WHAT TO DO →
Please rewrite the listing below, putting "Window size" wherever "Viewport" appears and leaving everything else unchanged.

(Records of locating words and elements)
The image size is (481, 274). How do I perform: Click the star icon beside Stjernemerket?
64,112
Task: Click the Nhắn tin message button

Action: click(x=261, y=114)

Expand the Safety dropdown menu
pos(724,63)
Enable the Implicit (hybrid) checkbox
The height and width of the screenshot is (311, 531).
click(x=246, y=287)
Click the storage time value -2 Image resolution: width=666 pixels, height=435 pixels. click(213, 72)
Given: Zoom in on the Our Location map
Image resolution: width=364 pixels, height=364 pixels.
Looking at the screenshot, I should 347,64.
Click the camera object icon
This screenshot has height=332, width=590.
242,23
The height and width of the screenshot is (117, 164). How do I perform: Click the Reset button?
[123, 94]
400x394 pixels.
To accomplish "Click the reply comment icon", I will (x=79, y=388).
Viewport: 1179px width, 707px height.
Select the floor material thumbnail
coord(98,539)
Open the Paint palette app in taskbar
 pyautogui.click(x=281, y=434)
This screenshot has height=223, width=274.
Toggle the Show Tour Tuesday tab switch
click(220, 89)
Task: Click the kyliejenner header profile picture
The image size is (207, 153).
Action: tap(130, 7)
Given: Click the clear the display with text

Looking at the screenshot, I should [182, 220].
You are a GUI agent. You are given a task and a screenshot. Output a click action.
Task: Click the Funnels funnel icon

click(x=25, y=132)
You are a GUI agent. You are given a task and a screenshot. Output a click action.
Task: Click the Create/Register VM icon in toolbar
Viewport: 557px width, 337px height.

CORRECT OUTPUT →
The image size is (481, 274). How do I perform: Click the star icon beside Stjernemerket?
64,112
Task: Click the Nhắn tin message button

Action: click(x=261, y=114)

Expand the Safety dropdown menu
pos(724,63)
Enable the Implicit (hybrid) checkbox
The height and width of the screenshot is (311, 531).
click(x=246, y=287)
Click the storage time value -2 Image resolution: width=666 pixels, height=435 pixels. click(213, 72)
Given: Zoom in on the Our Location map
Image resolution: width=364 pixels, height=364 pixels.
Looking at the screenshot, I should 347,64.
Click the camera object icon
This screenshot has height=332, width=590.
242,23
The height and width of the screenshot is (117, 164). How do I perform: Click the Reset button?
[123, 94]
400x394 pixels.
To accomplish "Click the reply comment icon", I will (x=79, y=388).
Window size: 1179px width, 707px height.
Select the floor material thumbnail
coord(98,539)
Open the Paint palette app in taskbar
 pyautogui.click(x=281, y=434)
This screenshot has height=223, width=274.
Toggle the Show Tour Tuesday tab switch
click(220, 89)
Task: Click the kyliejenner header profile picture
The image size is (207, 153).
Action: tap(130, 7)
Given: Click the clear the display with text

Looking at the screenshot, I should [182, 220].
You are a GUI agent. You are given a task and a screenshot. Output a click action.
Task: Click the Funnels funnel icon

click(x=25, y=132)
You are a GUI agent. You are given a task and a screenshot. Output a click action.
Task: Click the Create/Register VM icon in toolbar
Window size: 557px width, 337px height.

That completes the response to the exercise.